[Problems and tasks]:
**1.** Answer these questions using the bitcoin podcast transcript:
(a) Through how many off-chain transactions were the 21,454 BTC acquired?
(b) What figure does Andy Edstrom give for the bitcoin price that would reach gold's market cap?
(c) Which side, according to Brady Swenson, did Saylor say institutions have an incentive to dampen?
**2.** List every person named in the bitcoin podcast transcript.
**3.** Extend the bitcoin podcast transcript past its final line.

[Source document]:
It’s just that big, round number. There will definitely be some resis­tance there, but we’ll plow through it like 10K, I think. And plus, I think… You get to gold’s market… What is the number to get to gold’s market cap? Is it like 50-something?

Andy Edstrom:

Yeah, it’s 500K. It’s 20ish million times 500 grand is 10 trillion, right?

Brady Swenson:

Yeah. Yeah. There you go. Okay, here’s the question. And this is a good one. And he actually talked about this on Twitter today. And we all … I’ll just kind of read these tweets out, and then I can let Preston go from there.

So Michael Saylor tweeted that we acquired 21 thousand… This is from the initial buy of 21 thousand in August… We acquired 21,454 BTC via 78,388 off chain trans­ac­tions. Then secured it in cold storage with 18 on chain trans­ac­tions. He says bitcoin scale is fine as a store of value. And then he followed up if bitcoin is treated as a treasury reserve asset based on our model, 99.98% of all trans­ac­tions will be off chain and assets at risk will be in cold storage 99.92% of the time.

Brady Swenson:

Sounds like a great model to me. Very efficient. So Preston, can you take those numbers and kind of explain how this much bitcoin was bought without moving price too much?

Preston Pysh:

So… I talked to Michael on the phone today. And we talked about this specific topic. And I just don’t know what discre­tion I have to really kind of answer it. So I’m going to kind of pass the buck. But I guess I’ll say this in a general way. If you were trying to put as much of a position on as he put within a quarter because of the quarterly reporting that they’ve got to do with their 10Q, he could have easily put that much of a position on throughout a quarter, easily over a three month period of time and not even … No one would have known at all. Very easily.

And his point to me was I just can’t imagine if you’re a Paul Tudor Jones and you’re coming at this thing with billions. You could do it very silently. Was his point to me. Yeah.

Brady Swenson:

I mean, it goes to … It speaks to bitcoins liquidity. Right?

Preston Pysh:

Yeah.

Brady Swenson:

You can acquire a bunch of bitcoin, like you said, off chain trans­ac­tions. 78,000 off chain transactions.

Preston Pysh:

Yeah.

Brady Swenson:

And he talks about this, also, in terms of volatility. Because this really comes down to being a question of volatility. Why didn’t the price move so much? And he says that volatil­i­ty’s not a problem, especially long term. But even now, he says that one guy like him can damp the volatility to either side, because he’s buying off OTC and stuff, making private deals.

And insti­tu­tions will come in after this, and they’ll dampen both sides. In fact, he said that, and this was great… He said that insti­tu­tions have an incen­tive to dampen the downside, but not neces­sarily the upside. So he’s like if there’s going to be volatility in the future, it’s going to be to the upside, because that’s good for everyone.

Preston Pysh:

Yeah. And think about it. With a person like him taking that many bitcoin off the market that just aren’t going to be traded… You can’t produce more of these things, and so when they’re taken off the market and they’re stuffed into the hands of somebody who says they’re going to hold on to them for 100 years, I treat mine the exact same way. Dude, I’m not putting these things on the market and trading these dips. Give me a break. I don’t want to deal with the tax burden. Give me a break.

[Dataset extract]:
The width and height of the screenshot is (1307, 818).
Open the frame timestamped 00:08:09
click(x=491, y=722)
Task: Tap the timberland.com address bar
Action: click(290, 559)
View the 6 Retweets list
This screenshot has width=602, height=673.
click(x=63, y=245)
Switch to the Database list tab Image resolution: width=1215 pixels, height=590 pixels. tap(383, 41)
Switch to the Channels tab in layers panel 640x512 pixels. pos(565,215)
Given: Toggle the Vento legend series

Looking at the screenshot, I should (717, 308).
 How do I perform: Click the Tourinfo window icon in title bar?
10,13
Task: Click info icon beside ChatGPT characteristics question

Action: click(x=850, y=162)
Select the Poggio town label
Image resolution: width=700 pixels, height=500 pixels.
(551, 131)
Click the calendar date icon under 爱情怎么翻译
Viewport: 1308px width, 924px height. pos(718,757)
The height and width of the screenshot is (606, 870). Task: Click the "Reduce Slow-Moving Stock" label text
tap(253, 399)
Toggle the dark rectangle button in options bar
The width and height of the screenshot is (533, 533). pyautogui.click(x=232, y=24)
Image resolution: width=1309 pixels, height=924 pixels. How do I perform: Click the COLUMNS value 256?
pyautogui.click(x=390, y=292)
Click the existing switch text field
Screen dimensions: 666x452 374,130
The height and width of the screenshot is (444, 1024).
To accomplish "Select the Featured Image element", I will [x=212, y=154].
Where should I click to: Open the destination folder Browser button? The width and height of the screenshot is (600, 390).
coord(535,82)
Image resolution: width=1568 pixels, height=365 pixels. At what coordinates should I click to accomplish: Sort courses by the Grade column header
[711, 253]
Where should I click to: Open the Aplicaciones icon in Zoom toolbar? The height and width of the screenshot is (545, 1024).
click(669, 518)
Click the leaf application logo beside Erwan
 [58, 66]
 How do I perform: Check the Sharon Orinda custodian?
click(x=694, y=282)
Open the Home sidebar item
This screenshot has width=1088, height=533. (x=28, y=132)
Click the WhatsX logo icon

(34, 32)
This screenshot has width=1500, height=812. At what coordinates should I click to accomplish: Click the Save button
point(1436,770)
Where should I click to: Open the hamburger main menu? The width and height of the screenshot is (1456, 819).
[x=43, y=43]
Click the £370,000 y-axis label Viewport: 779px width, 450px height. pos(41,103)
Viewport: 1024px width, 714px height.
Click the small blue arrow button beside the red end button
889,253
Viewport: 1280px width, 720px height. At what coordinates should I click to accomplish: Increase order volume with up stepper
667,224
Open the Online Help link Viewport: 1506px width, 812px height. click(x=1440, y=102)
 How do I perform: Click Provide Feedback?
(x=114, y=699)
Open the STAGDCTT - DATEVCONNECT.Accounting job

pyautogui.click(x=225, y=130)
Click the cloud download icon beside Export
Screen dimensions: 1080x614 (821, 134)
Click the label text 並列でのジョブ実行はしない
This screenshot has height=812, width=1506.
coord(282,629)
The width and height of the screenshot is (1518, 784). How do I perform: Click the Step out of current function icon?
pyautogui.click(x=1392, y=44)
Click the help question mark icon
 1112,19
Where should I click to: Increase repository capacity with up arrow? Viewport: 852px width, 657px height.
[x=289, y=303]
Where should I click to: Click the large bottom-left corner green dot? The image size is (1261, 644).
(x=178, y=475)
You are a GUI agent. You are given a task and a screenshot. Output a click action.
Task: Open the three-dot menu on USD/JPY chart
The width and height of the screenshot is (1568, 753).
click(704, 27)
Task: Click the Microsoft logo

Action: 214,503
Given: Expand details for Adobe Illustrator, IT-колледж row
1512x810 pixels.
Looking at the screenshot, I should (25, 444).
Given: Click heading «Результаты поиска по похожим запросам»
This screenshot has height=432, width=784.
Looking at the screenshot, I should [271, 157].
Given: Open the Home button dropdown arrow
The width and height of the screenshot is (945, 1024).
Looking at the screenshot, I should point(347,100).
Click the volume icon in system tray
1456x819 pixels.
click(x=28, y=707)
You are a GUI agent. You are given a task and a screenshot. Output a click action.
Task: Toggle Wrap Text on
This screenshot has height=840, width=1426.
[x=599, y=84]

[Responses in order]:
**1.**
(a) 78,388
(b) 500K
(c) The downside

**2.** Andy Edstrom, Brady Swenson, Michael Saylor, Preston Pysh, Paul Tudor Jones

**3.**
I think most people with signif­i­cant sums of money that are doing this are clawing them off the market, and they’re stacking them away and not even thinking about putting them back on the market any time soon. Regard­less of the volatility. Sorry Andy.

Andy Edstrom:

Yeah, no. I just want to augment the concept of sort of putting buy pressure on, or sort of putting the floor on price, right? Which is exactly what Preston was talking about.

So if you’re a fund manager… I go back to my days working at a hedge fund. I do all this due diligence work, I do my research, I go pitch the invest­ment committee. Okay, I finally get approval to buy a stock or a bond. Or in this cast bitcoin.

Andy Edstrom:

Okay, I’ve got an approval. And I’ve got a limit price. I’ll make up numbers right now. Okay, bitcoin’s… I haven’t looked lately, but it’s near 11K. So maybe I’m approved to buy at 12K or lower. To a certain amount. Now, I don’t want to go put in an order for however many 10’s of thousands of bitcoins at once, because that’ll spook the market. But as long as I’m buying sort of below my limit, then it’s sort of at my discretion.

So I don’t want to spook the market, but I also… Every time the market goes down, I’m going to be that steady bid. Because the worst thing that happens to me as an analyst or a junior portfolio manager at a fund is I got my approval to buy the thing, and then the price ran away from me. It got too high, it went over 12K, now I got to go back to my invest­ment committee.

You could have a similar dynamic with the corpo­rate balance sheet, where the CFO or the CEO says, “Okay, my board approved this to buy X, 10’s of millions of dollars of bitcoin, but it’s got to be at a certain price or better.” So don’t spook the market, but if you can move volume slowly through the system and accumu­late in the range that you are now or a little bit lower, you’re going to push the price up.

The second thing I’ll say, and this is not with the benefit of being an OTC trader or anyone active in the bitcoin market, because I’m certainly not that. When you look at accumu­lating stock as an investor, pretty safe to buy 10% of the volume in a day. In other words, if a stock trades… Let’s say 10,000 shares a day, you could probably buy 1,000 shares a day, roughly speaking, without sort of moving the price movement in the market.

So if bitcoin trains a billion plus a day, more than a billion in BTC to USD, then you can be buying 100 million a day by that logic with little diffi­cultly. So yeah, bitcoin is the only crypto-asset that one can buy in size, I think, without signif­i­cantly moving the market.

Preston Pysh:

Yeah, I think Michael would agree with you.

Brady Swenson:

Yeah, well, he does. And here’s the way he put it. I think this is great. He said, “Bitcoin is magical. It’s the hardest working asset in the history of the world. You can liqui­date enormous sums of this stuff on a Saturday night. What other asset can you do that with?”

Andy Edstrom:

Preston is protecting his source, because he said that he talked with him directly. So discre­tion here, I can see.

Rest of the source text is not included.